What shortage of ownership over the code suggests
Lack of control over the software behind the CIDR, however, means that the code use belongs to someone else, which person has the freedom to reuse the code, let it anyone else or perhaps sell it. It follows that keeping the confidentiality of the code supporting the CIDR, an essential factor for better protection, is influenced.
For instance, looking at software today, its development frequently involves the use of multiple components, which might be proprietary, open source or free, together with new code that is written by the programmer. In the realm of applications, use of a tried and tested software element is normal, and in fact, fantastic practice. This lowers the chance of unforeseen results in the kind of a flaw or vulnerability in the code, which is much more likely when code has been manufactured from scratch. Therefore, developing a great, secure piece of software can frequently involve a trade-off between having a tested, protected element and retaining ownership of this program.
This use of multiple and diverse parts, thus, can result in significant issues with establishing ownership on the copyright above a bit of software. By way of instance, open source software elements occasionally require the derived product to be relicensed under the same open source license requirements. A developer may use a part composed of pre-written code on which he owns the copyright. These elements, whether open source or proprietary, which form a part of the software, can be reused for other purposes.

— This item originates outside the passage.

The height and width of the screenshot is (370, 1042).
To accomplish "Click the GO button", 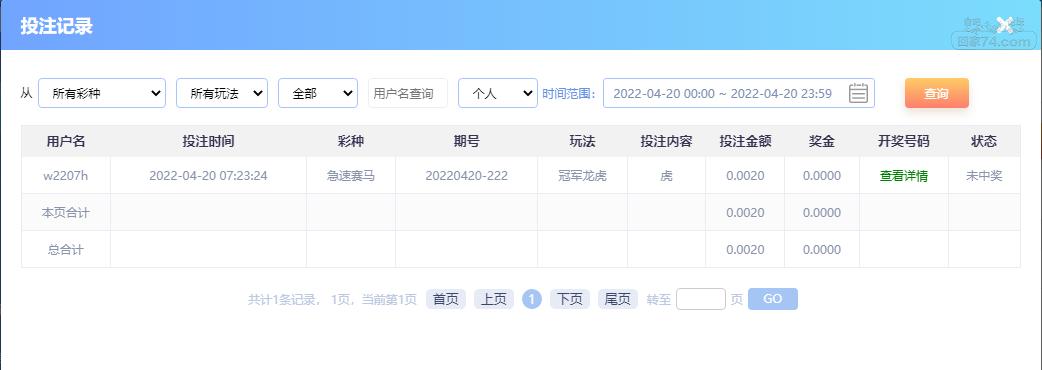I will 772,299.
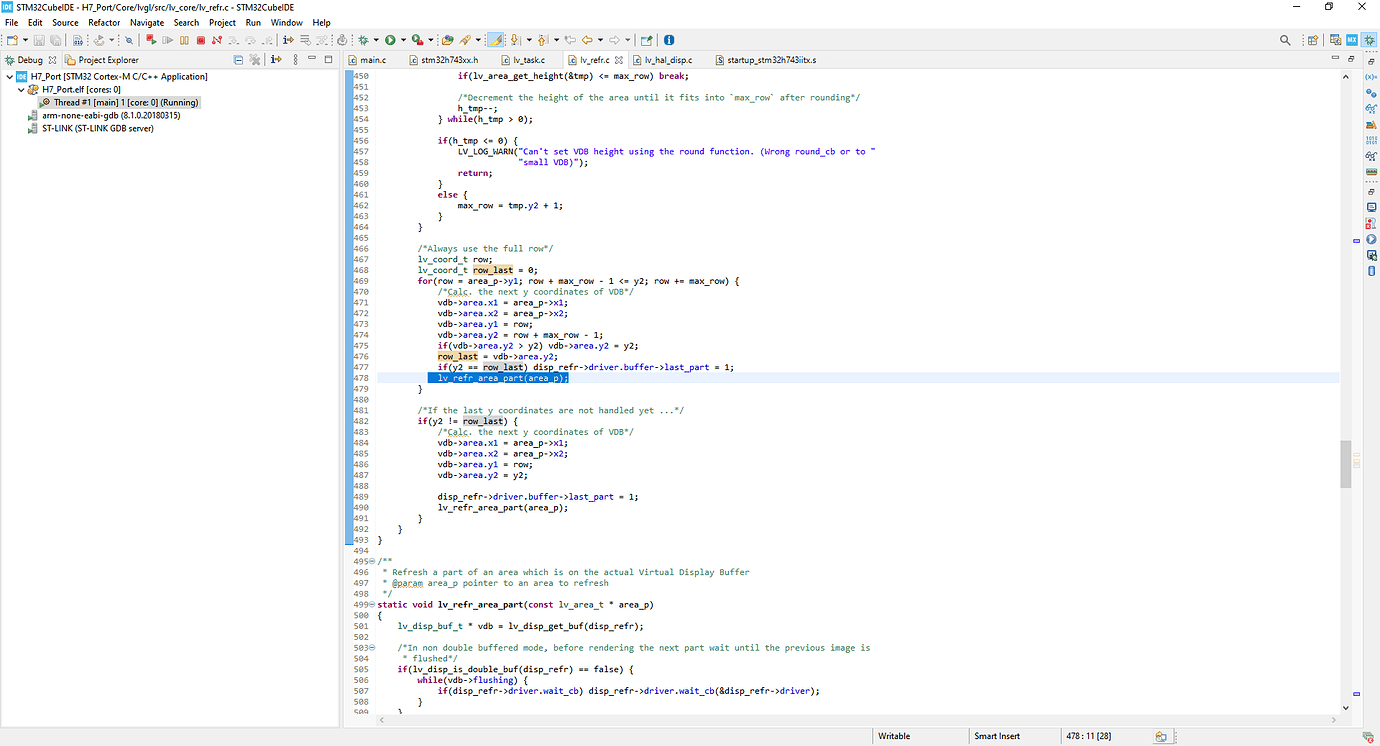Select the ST-LINK GDB server entry
The image size is (1380, 746).
pos(95,127)
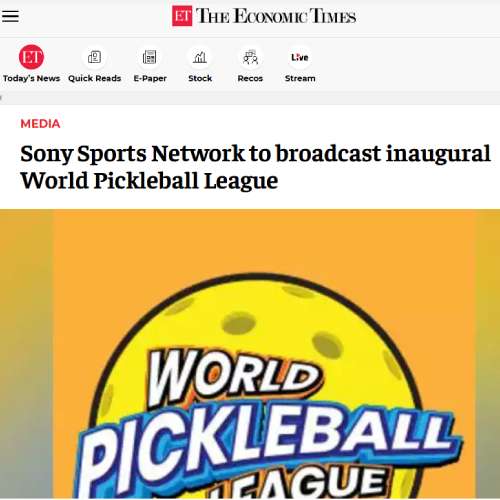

The government does not automatically own applications developed for this
Thus, when considering a critical part of software like the source code supporting the CIDR, it is unknown just how much of it is not under the control of the UIDAI, and maybe available for reuse. The terms under which the program was developed plays an important part. A ‘government work’ under the Copyright Act, refers to a work that is made under the management or management of the Indian government. The copyright in such a work vests with the authorities under Section 17(d), but that can be subject to an arrangement to the contrary.
A software developed for the government, or even a software being used by the authorities, thus doesn’t automatically belong to the authorities. Thus, when the petitioners assert that the ownership of the code supporting the CIDR does not vest with the authorities, this is very much possible.
The authorities must retain control over its crucial applications
One key consideration is that the BN Firos instance was decided back in 2006, also with regards to some far less critical software compared to CIDR. The applications in issue there was an e-government program, made for the payment of bills, taxes, etc. to the government and governmental authorities. It might need to be seen if another stance will ensue in the Courts using a crucial software like that behind the CIDR.
Regardless of this, the major issue is that the principle requiring that the government to own the software before it acknowledges it as a secure system is vital for the government to retain control over the resource. Taking a look at the ubiquitous use of technologies now, computer resources are now increasingly essential to a country’s security. It is very important that the authorities retain control over the code it uses within such critical systems to make sure their security and avoid these troubles.